● Collected data entries:
◆ ◆ ◆ ◆

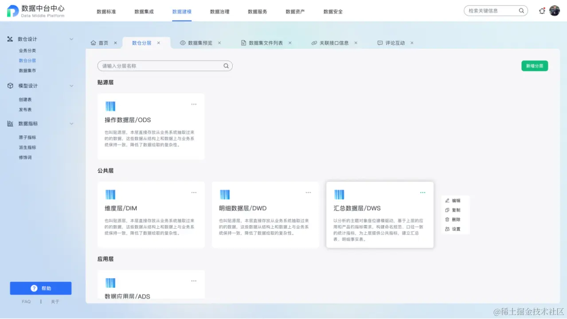Click the 新增分层 button

[x=534, y=66]
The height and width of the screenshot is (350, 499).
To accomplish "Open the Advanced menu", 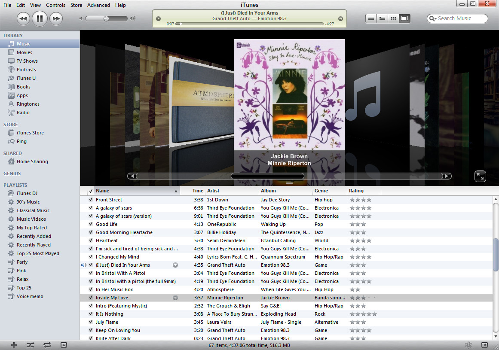I will coord(98,5).
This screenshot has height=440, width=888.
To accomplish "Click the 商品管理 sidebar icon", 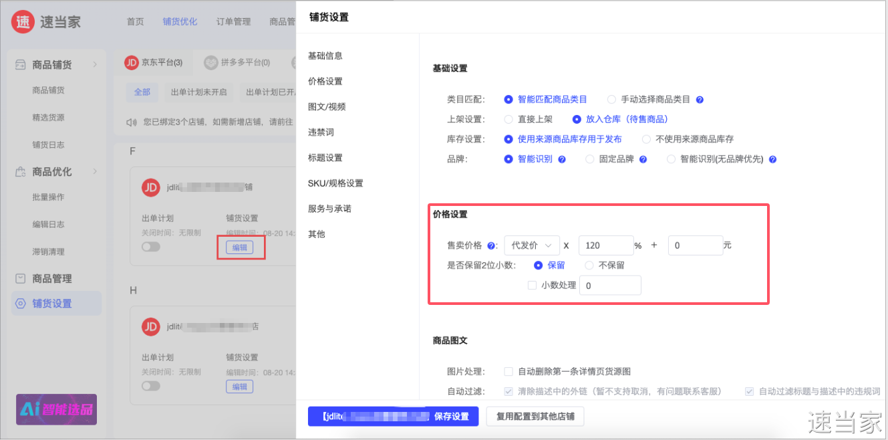I will pyautogui.click(x=21, y=278).
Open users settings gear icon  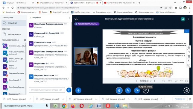25,40
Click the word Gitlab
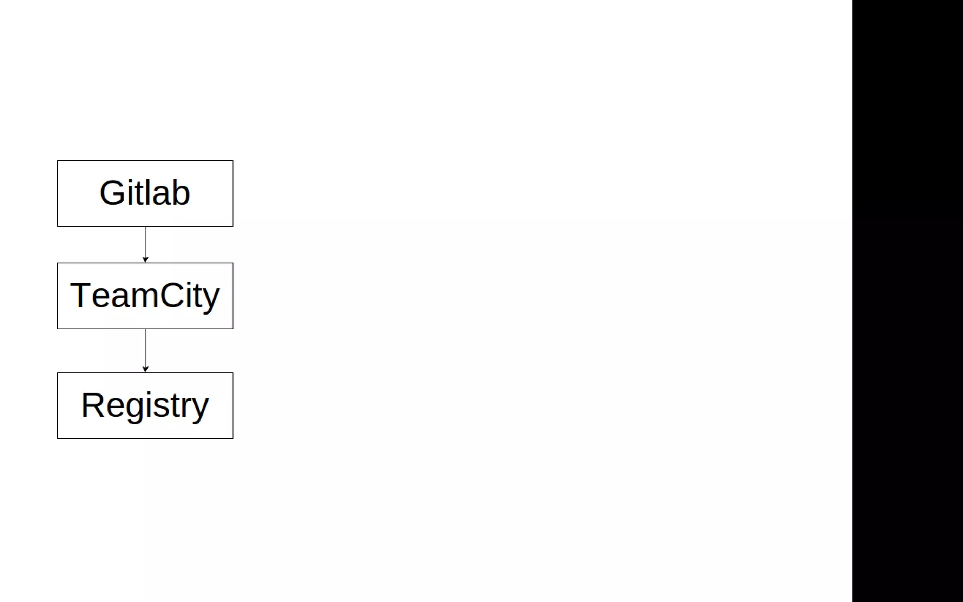Image resolution: width=963 pixels, height=602 pixels. tap(145, 193)
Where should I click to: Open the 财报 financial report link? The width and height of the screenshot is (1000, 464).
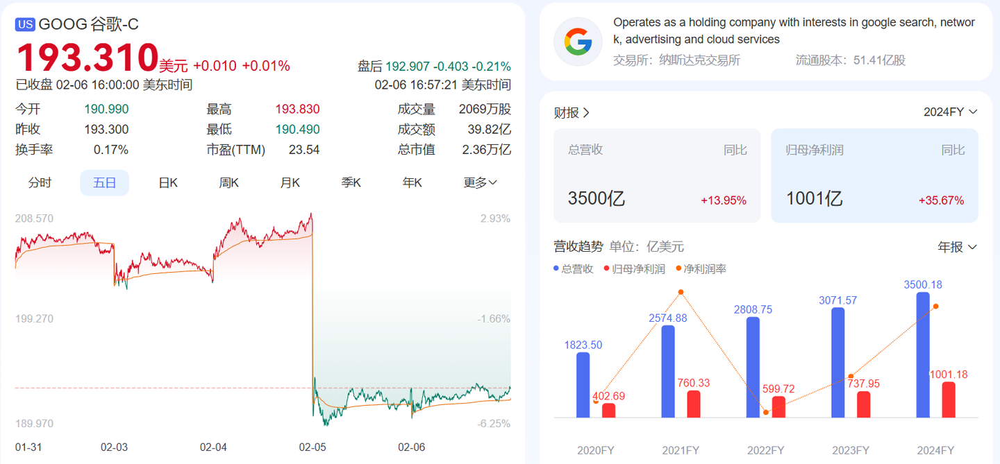pyautogui.click(x=571, y=112)
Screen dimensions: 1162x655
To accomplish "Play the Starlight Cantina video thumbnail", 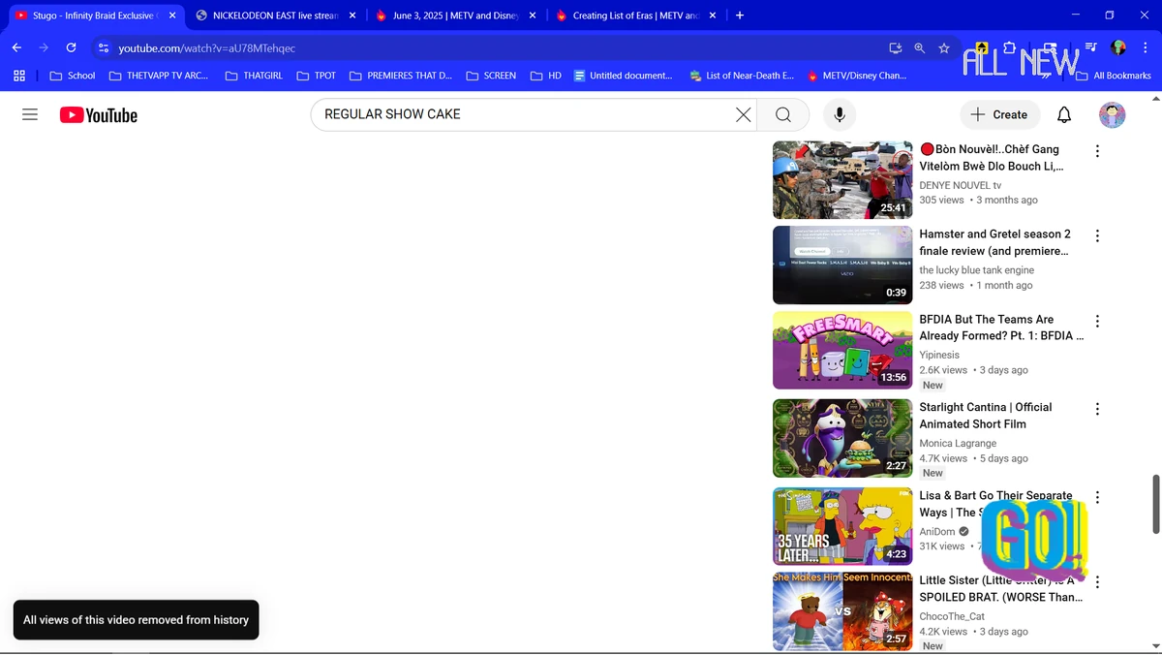I will [x=841, y=438].
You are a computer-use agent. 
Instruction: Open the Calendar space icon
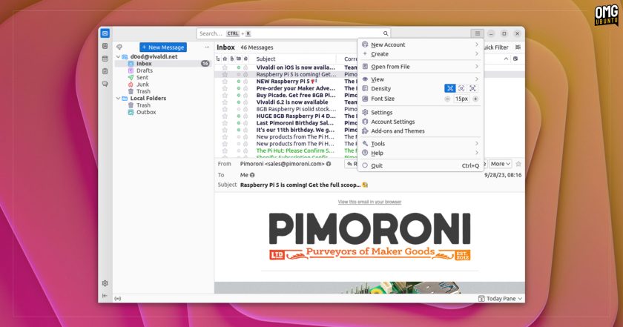105,59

◆ ◆ ◆ ◆

● Work item:
The lines from the one with "You are a computer-use agent." to the end of the data above should be retyped exactly, both ends included, and pictures are to be left out.

● Worked solution:
You are a computer-use agent. 
Instruction: Open the Calendar space icon
105,59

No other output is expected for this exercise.